Initially, Viktor had positioned himself nearby to observe the boy’s legendary marksmanship, but Lucien had bypassed the designated sniper positions entirely. The young heir was standing right at the absolute edge of the fragile parapet, his boots toeing the drop.

Lucien didn’t turn around. He simply looked down at the encroaching horde. "It’s fine, Sir Viktor. I can protect myself."

Viktor ground his teeth but didn’t argue further. The boy had earned enough respect not to be treated like a foolish cadet, but the Commander’s anxiety spiked regardless. He turned his attention back to the battlefield.

"All troops, prepare to fire!" Viktor roared, his aura amplifying his voice across the battlements.

Thousands of archers drew their bowstrings taut.

Meanwhile, Viktor discreetly kept an eye on Lucien out of his peripheral vision. Whenever this command was given, the boy would always brandish his bizarre, thunderous firearm out of thin air, racking the bolt with terrifying precision. It was an extraordinary spectacle of ranged suppression, no matter how many times Viktor witnessed it.

’Hmm?’

But today, Lucien’s hands were completely empty. There was no long-barreled rifle. No smell of gunpowder.

Instead, there was a faint ripple in the space in front of him.

Does the boy know high-tier spatial magic? Viktor thought, his eyes widening.

From the spatial distortion, Lucien pulled out an ancient, jagged headpiece forged of unrefined gold and dark, terrestrial stone. It was the Primordial Earth Crown, the supreme artifact he had ripped from the Desert Regent in the Aethelgard Ruins.

Lucien calmly placed the heavy crown atop his head.

Immediately, the ambient mana in the air grew terrifyingly dense. But Lucien didn’t stop there. He reached into the spatial distortion again and pulled out a heavy silver chain carrying a teardrop crystal that glowed with liquid-gold luminescence—the Rosary of the Weeping Saintess.

Instead of wearing it around his neck, Lucien tightly wrapped the silver chain around his right palm and knuckles.

Then, to the absolute bewilderment of everyone watching, the boy dropped to one knee right on the edge of the battlements, pressing his Rosary-wrapped fist flat against the frozen stone, bowing his head as if in deep prayer.

The veteran knights and mercenaries nearby exchanged horrified looks.

What is this lunatic doing?! they screamed inwardly. Has the Madman finally snapped? Is he praying for a quick death right as the horde hits?!
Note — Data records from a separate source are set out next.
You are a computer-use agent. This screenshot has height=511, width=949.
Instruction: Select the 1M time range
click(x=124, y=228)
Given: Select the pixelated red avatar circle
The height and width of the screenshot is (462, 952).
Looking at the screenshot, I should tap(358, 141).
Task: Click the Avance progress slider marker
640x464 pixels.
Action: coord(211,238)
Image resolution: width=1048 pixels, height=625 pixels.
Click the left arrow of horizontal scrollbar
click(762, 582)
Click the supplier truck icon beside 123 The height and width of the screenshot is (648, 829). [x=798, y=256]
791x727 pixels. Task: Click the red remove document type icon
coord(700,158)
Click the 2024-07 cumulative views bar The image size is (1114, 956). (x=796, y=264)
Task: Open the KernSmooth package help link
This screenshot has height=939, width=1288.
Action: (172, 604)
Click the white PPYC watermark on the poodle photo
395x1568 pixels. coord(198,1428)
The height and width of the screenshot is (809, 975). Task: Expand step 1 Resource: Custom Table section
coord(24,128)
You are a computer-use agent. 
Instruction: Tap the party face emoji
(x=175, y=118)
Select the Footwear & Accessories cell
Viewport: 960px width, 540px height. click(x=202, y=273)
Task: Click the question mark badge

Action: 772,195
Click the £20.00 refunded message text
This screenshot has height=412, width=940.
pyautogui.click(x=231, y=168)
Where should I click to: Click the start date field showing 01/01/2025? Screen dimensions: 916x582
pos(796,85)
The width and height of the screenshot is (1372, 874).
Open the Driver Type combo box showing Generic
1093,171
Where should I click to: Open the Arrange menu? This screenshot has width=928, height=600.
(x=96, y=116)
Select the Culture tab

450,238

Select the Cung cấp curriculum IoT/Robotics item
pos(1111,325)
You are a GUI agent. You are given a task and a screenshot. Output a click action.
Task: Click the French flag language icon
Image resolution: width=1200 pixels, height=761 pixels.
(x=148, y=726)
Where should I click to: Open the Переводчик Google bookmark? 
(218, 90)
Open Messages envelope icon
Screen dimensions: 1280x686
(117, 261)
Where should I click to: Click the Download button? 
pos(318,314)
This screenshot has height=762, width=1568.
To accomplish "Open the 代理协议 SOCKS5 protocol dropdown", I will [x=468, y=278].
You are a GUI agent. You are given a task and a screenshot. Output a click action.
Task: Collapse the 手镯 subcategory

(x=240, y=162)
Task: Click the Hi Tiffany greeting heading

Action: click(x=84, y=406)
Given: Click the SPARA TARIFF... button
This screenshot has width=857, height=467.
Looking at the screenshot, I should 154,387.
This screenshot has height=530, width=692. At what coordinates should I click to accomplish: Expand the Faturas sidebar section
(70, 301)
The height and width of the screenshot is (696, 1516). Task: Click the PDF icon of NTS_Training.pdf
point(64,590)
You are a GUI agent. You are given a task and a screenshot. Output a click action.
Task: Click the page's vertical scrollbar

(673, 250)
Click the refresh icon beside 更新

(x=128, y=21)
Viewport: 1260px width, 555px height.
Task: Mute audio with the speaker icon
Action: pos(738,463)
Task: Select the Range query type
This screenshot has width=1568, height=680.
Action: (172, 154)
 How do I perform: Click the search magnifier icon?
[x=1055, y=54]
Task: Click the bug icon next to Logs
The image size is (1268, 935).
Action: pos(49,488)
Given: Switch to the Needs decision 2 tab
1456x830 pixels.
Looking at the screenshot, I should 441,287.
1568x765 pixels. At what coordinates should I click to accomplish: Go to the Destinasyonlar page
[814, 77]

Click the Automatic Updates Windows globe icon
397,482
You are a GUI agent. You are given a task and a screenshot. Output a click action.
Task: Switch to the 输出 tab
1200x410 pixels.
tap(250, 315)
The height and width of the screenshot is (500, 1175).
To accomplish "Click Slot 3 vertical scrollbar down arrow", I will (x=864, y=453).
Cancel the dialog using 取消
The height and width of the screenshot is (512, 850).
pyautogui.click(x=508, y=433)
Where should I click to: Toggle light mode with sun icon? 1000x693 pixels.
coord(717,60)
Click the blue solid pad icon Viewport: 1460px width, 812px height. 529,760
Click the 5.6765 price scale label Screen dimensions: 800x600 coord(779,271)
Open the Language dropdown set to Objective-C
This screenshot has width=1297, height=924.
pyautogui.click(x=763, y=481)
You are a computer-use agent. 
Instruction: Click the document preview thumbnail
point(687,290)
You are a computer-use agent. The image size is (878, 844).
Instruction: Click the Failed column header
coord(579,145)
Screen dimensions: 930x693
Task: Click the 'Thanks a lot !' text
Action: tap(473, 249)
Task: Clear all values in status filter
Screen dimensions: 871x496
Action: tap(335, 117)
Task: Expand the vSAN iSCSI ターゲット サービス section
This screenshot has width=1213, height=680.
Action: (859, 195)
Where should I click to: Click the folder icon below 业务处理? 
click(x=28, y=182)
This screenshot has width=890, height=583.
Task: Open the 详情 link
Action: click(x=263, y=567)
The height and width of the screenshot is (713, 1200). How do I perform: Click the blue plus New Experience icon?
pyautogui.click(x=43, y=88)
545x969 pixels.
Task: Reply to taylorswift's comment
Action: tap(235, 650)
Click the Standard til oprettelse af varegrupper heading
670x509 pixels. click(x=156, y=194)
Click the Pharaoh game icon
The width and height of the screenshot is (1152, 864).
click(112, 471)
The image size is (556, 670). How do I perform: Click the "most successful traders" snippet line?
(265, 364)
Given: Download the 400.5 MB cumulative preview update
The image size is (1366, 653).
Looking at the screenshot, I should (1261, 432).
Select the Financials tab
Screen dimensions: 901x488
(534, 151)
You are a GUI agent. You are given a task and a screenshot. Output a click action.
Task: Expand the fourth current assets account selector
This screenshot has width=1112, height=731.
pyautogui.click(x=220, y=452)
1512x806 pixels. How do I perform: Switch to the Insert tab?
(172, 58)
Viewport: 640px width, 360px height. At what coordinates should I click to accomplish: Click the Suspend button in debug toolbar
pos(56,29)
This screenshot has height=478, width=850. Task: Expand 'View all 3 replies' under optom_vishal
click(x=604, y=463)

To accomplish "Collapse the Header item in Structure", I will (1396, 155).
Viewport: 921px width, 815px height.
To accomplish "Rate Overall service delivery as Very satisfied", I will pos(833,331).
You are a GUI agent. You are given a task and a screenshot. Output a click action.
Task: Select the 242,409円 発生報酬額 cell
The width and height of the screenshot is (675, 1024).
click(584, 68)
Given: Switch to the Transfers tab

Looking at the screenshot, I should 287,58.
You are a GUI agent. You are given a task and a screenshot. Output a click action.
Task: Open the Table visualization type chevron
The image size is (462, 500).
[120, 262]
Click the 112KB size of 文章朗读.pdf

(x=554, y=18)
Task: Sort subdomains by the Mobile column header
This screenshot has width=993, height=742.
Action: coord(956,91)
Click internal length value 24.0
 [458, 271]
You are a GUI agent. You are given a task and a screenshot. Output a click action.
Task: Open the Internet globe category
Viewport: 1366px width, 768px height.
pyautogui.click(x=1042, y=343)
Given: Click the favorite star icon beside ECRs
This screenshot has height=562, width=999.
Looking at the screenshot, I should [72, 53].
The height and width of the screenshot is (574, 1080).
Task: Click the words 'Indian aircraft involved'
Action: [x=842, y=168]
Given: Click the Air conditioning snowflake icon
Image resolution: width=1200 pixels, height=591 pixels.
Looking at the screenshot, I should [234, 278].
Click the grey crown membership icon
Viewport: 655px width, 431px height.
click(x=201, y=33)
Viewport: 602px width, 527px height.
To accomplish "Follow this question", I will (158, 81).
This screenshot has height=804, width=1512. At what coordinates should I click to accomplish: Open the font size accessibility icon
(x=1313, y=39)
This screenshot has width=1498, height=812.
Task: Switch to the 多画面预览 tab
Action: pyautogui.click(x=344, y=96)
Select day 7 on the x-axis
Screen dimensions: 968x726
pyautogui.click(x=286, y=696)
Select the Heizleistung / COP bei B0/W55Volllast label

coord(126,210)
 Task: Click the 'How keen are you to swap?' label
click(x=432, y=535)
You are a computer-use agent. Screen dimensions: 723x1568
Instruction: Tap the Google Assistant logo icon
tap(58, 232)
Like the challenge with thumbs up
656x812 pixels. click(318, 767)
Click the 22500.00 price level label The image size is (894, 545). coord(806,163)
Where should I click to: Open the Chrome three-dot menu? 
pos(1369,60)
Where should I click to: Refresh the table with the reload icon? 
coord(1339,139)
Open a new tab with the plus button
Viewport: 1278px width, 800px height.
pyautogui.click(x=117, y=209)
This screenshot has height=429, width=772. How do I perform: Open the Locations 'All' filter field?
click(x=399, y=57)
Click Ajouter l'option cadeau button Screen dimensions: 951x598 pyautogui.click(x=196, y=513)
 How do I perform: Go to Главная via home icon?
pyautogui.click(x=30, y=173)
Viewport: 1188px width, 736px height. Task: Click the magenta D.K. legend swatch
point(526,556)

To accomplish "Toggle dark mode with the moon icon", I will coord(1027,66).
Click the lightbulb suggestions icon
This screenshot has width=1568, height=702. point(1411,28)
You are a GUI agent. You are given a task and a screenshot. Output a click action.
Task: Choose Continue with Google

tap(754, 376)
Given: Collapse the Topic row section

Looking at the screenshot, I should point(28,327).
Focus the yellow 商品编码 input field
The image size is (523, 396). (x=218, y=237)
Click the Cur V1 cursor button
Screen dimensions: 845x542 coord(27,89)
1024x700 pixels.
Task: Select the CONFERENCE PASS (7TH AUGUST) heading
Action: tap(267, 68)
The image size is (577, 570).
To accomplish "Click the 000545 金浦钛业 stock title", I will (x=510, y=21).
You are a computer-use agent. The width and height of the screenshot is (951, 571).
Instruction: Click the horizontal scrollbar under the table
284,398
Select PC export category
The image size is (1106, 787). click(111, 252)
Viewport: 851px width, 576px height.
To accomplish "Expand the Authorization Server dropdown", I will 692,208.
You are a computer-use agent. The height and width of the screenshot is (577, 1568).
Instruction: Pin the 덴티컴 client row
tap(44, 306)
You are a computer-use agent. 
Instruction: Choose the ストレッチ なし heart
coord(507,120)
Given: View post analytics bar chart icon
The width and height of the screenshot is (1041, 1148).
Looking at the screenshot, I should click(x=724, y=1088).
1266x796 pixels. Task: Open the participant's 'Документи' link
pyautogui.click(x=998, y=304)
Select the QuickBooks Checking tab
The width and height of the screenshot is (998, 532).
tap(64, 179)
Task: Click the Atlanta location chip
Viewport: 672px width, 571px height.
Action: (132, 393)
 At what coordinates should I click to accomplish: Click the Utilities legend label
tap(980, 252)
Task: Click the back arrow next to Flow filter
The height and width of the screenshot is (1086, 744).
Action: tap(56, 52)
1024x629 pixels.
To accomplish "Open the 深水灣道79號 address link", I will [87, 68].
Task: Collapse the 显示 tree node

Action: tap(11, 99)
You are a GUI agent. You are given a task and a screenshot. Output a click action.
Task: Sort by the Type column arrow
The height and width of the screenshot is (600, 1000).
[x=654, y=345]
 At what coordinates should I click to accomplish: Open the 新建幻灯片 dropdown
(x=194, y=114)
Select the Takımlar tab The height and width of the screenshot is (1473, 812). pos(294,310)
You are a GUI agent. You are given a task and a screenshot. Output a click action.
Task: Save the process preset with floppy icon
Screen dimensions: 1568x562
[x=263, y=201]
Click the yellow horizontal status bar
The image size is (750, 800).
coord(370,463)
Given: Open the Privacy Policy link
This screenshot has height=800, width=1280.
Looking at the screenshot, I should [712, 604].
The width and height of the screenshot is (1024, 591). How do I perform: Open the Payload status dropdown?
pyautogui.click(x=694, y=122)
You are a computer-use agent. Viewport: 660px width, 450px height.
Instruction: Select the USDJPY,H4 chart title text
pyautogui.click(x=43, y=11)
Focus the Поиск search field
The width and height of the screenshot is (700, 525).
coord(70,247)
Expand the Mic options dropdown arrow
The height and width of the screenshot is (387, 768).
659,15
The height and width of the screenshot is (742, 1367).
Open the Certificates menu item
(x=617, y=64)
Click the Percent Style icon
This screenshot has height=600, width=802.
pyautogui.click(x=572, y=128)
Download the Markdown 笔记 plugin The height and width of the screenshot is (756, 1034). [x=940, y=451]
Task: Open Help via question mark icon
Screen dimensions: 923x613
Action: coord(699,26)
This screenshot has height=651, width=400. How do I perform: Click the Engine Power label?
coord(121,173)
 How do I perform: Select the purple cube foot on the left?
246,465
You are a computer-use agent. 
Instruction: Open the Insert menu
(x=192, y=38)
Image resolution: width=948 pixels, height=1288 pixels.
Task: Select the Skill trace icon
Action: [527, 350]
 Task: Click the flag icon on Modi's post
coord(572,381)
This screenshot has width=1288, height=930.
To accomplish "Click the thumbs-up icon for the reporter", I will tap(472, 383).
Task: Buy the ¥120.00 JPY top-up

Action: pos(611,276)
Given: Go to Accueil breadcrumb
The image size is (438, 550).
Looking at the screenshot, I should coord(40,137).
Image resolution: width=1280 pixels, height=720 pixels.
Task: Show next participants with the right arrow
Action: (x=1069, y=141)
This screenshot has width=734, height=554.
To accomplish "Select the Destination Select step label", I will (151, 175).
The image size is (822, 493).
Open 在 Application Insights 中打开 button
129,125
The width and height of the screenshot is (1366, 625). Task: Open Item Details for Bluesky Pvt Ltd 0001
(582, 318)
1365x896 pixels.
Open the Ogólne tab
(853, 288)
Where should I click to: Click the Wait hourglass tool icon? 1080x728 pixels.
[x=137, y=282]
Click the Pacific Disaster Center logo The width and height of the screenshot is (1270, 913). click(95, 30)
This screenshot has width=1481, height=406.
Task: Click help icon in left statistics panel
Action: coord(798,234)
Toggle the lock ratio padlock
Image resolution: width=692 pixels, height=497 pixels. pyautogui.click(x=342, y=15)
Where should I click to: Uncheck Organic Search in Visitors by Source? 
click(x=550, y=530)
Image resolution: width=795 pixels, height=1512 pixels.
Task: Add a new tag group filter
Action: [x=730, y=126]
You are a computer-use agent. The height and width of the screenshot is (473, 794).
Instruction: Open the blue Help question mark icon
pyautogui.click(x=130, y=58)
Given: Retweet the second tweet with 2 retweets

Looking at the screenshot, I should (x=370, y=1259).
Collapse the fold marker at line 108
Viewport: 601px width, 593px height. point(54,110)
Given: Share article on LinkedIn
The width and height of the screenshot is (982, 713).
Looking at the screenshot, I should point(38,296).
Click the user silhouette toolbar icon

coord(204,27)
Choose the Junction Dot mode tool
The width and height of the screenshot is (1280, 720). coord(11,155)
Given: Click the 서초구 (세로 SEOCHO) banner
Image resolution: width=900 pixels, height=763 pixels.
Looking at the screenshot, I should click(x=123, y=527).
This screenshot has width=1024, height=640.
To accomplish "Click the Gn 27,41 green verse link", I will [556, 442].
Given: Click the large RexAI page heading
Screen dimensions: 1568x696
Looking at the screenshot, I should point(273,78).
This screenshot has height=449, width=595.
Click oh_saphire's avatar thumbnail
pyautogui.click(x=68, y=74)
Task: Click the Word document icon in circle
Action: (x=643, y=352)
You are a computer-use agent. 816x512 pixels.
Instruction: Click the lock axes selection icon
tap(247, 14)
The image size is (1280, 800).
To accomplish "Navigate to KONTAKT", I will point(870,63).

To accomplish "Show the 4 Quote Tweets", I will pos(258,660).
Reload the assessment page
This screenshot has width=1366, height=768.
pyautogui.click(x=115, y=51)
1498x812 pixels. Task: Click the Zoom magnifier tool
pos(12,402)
But Lucien wasn’t praying. He was calculating.

From his kneeling position, Lucien looked down at the massive, writhing sea of corrupted flesh charging the gates. He could smell the overpowering stench of the abyss. But more acutely, he could feel the palpable, suffocating terror permeating the air around him.

The penal soldiers down below were gripping their spears so hard their knuckles bled. The knights on the wall were pale. Even though Winterguard’s men would fight to the bitter end, everyone looking at that horde knew the truth: thousands of lives were about to be lost the moment those beasts slammed into the fragile right flank.

Should I really use it? Lucien thought coldly.

There were far too many eyes here. Revealing the true depths of his power—especially the taboo Divine Force and a Primordial artifact—would undoubtedly draw the terrifying attention of the central nobles, the Church, and Princess Rumina.

But as the monstrous roars shook the earth, Lucien’s eyes hardened.

It wasn’t even a matter of debate anymore. He had the power to save these men. Letting them be slaughtered just to maintain a low profile felt like a pathetic excuse.

Since I have it, I might as well use it.